In reference with labeled use group, the adverse event in terms of stroke and systemic embolism were higher in overdosing group (5.76 versus 4.03 events/100 patient‐years; hazard ratio [HR], 1.45; 95% CI, 1.01–1.34; adjusted HR [aHR], 1.16; 95% CI, 1.01–1.34) (Figure 4). Major bleeding was significantly higher in the overdosing group (4.77 versus 2.94 events/100 patient‐years; HR, 1.63; 95% CI, 1.39–1.90; aHR, 1.18; 95% CI, 1.01–1.38). Mortality was also significantly higher in the overdosing group (5.43 versus 3.05 events/100 patient‐years; HR, 1.81; 95% CI, 1.56–2.09; aHR, 1.19; 95% CI, 1.02–1.38). The incidence rates of intracranial bleeding, gastrointestinal bleeding, or acute myocardial infarction were comparable between overdosing and labeled use group (Figure 4). On the other hand, underdosing was not associated with worse clinical outcomes in comparison with labeled NOAC use (Figure 5).

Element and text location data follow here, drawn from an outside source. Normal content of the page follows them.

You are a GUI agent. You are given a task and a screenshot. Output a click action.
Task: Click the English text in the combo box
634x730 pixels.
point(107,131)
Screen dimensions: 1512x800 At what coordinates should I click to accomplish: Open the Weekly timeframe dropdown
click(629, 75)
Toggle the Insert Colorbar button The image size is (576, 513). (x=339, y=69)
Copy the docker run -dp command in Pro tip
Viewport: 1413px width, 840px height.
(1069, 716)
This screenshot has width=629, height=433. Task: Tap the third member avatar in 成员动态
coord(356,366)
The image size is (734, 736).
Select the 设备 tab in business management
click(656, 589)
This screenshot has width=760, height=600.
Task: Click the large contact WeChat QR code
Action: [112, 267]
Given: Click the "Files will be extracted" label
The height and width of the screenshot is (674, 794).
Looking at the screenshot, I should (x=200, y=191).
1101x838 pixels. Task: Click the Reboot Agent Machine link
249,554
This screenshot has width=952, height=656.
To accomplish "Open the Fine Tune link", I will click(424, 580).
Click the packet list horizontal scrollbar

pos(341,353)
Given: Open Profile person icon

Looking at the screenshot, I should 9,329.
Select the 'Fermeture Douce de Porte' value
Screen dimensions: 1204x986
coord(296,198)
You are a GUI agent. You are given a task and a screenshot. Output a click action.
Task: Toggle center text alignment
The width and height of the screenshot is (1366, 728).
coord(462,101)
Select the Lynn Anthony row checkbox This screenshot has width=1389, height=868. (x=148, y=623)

Figure 4. Incidence rates and hazard ratios of clinical outcomes in the overdosing group. Each HR was adjusted for age, sex, chronic kidney disease, dyslipidemia, and other risk factors included in CHA 2 DS 2‐VASc risk score factors (heart failure, hypertension, diabetes mellitus, stroke or transient ischemic attack, and vascular disease).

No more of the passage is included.